**Task details:**
Each line below containing the word "click" needs to be shown.

**Available data:**
---*---

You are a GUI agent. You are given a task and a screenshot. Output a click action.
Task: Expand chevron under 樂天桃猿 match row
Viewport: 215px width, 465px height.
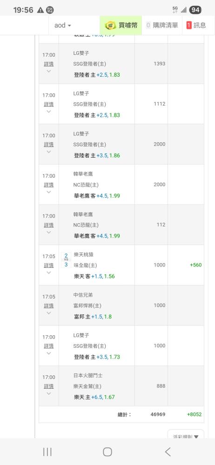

---*---

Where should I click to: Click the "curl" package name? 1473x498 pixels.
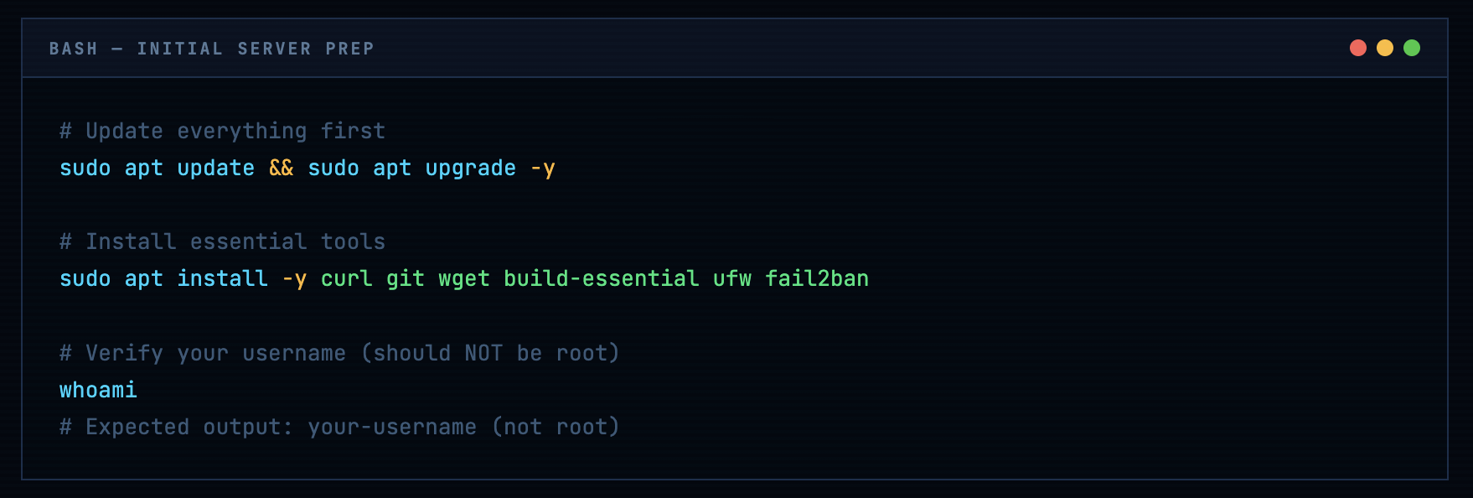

---*---

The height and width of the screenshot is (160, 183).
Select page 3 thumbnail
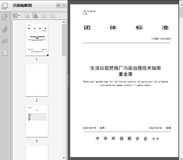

---*---

**Written reply:**
You are a GUI agent. You are given a task and a screenshot. Output a click action.
Where should I click to: Click the "curl" package name? 1473x498 pixels.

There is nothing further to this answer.